Rows are not records.

A lot of people point him out as a pedantic jerk who just likes to humble and verbally abuse newbies, and I will admit that is how he comes across. But I have also met him in person - even shared a meal with him - and I can't tell you how different his real-life persona is from his online front. I even once caught him calling rows records, and he was very embarrassed (full backstory here).

I actually wore this shirt to the PASS conference in Grapevine, Texas, in 2006

In any case, say what you will about the guy's online character, but he wrote the standard, and the fact that such an authority dictates that there is a distinction should tell you something. And as much as he cringes when someone calls a row a record, so do many of my colleagues - who are also experts in the SQL Server world. And those of us in that camp believe he is right.

For example, Itzik Ben-Gan, an obvious SQL Server guru. Here is a quote from the very first lesson in his Training Kit (Exam 70-461): Querying Microsoft SQL Server 2012:

As an example of incorrect terms in T-SQL, people often use the terms “field” and “record” to refer to what T-SQL calls “column” and “row,” respectively. Fields and records are physical. Fields are what you have in user interfaces in client applications, and records are what you have in files and cursors. Tables are logical, and they have logical rows and columns.

And, knowing Itzik, if you send him an e-mail or corner him at a conference he will happily tell you the same. If you call a row a record, in his opinion, you're not using the terminology correctly.

Now, being an industry full of folks of all kinds, you are likely to find material (such as the tech target articles posted in another answer) that seem to make very subtle distinctions between the two, and you will find many people in the industry consider them the same (I know several folks at Microsoft, and other folks like Brent Ozar, who will just always call it a record). That doesn't make them right, that's just their way of looking at it - they view logical and physical as the same (at least in this context) and many of them probably think the rest of us are just anal retentives spending too much time on semantics.

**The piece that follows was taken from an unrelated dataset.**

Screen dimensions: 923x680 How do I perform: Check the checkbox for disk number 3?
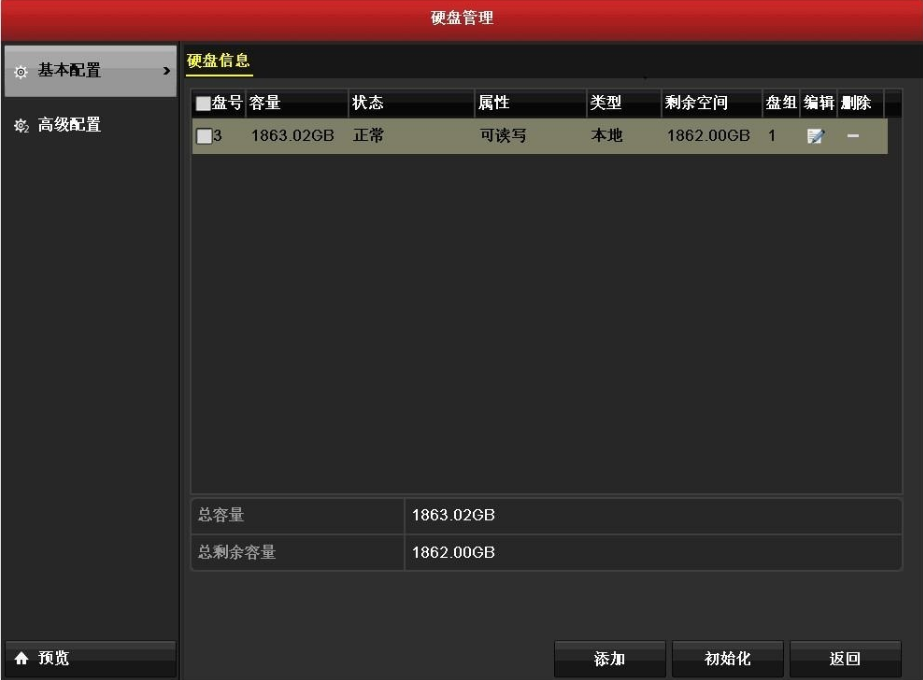pos(203,136)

Since no vendor gets to say "thou shalt call them {records|rows}", we will forever be dealing with this argument, because there will always be someone who doesn't get the logical vs. physical, or was taught differently, or came from Access or programming backgrounds, etc. Just like some people say tomay-to and other people say tomah-to, there will always be a variety of people who range from "they're the same" to "they're completely different" - and many shades in between. Again, that doesn't make any of them right, because nobody can be the ultimate authority on this. But in the SQL Server space, there is definitely a majority.


That said, IMHO, when you are talking about data that is in a table, you call it a row. When you are performing an insert, you are inserting a row into a table. When you run an update, you are updating a row that is in a table. And when you perform a SELECT, you are retrieving rows from a table.

Feel free to call it a record once your application has a hold of it. But don't get angry if you say, "I inserted a record," and someone corrects you.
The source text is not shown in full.